As LLMs grow in capabilities, it is becoming more and more difficult to tell apart human-written from AI-generated content. Current post-hoc AI detection tools like GPTZero, which are easy to bypass and can be biased against non-native English speakers, are neither robust nor fair. Watermarking schemes suggest a more secure and unbiased method of detecting LLM-generated content, but introduce potential quality degradation. In this blog post, I investigate whether watermarked LLMs are more likely to “hallucinate,” or make up facts, because of limitations imposed by the watermarking scheme. I formulate a nuanced research question, explain assumptions made and my experimental setup, present an analysis of my results, and present next steps. Overall, although I do not obtain statistically significant results, I do provide statistical evidence that hallucinations in watermarked LLMs are worth studying, with interpretable qualitative results that I explain with fundamental ML concepts.

Background

The need for AI detection algorithms

Deepfakes.

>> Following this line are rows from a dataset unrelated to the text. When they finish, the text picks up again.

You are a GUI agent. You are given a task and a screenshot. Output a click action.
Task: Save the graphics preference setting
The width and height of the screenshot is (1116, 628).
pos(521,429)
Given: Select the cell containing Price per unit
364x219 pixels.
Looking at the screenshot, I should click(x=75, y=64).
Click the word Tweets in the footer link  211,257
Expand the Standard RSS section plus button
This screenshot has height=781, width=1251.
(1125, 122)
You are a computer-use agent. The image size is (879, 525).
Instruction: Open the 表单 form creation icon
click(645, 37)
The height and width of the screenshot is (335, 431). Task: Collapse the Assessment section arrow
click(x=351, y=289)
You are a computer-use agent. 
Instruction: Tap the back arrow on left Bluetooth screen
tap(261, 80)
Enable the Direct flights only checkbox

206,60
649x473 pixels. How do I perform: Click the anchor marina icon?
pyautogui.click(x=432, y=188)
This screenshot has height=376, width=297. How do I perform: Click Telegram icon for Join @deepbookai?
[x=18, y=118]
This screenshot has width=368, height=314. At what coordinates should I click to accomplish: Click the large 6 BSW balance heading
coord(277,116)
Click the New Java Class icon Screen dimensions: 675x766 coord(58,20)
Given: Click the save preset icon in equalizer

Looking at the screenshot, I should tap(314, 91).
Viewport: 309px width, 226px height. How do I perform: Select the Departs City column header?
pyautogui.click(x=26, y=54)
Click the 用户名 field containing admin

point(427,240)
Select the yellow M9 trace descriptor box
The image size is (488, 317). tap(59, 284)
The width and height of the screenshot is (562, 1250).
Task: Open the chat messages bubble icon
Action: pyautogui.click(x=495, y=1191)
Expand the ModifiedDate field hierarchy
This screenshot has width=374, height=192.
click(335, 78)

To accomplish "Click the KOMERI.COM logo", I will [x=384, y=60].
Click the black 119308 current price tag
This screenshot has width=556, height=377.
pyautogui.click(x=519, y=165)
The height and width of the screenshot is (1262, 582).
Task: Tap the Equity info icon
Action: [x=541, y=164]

AI-assisted academic plagiarism. Bots on social media spreading fake news. These are just a couple of the real-world problems brought about by the recent advancement in large language model capabilities that make it easy for malicious users to spread misinformation, while making it hard for social media platforms or governments to detect their AI origin. Thus, detecting AI-generated content in the wild is becoming one of the hottest research fields in AI. In fact, the White House recently commissioned an executive order on AI to direct action towards detecting AI-generated content and authenticating official content. But as AI models get more and more powerful, the question arises: will it even be possible to tell apart truth from disinformation?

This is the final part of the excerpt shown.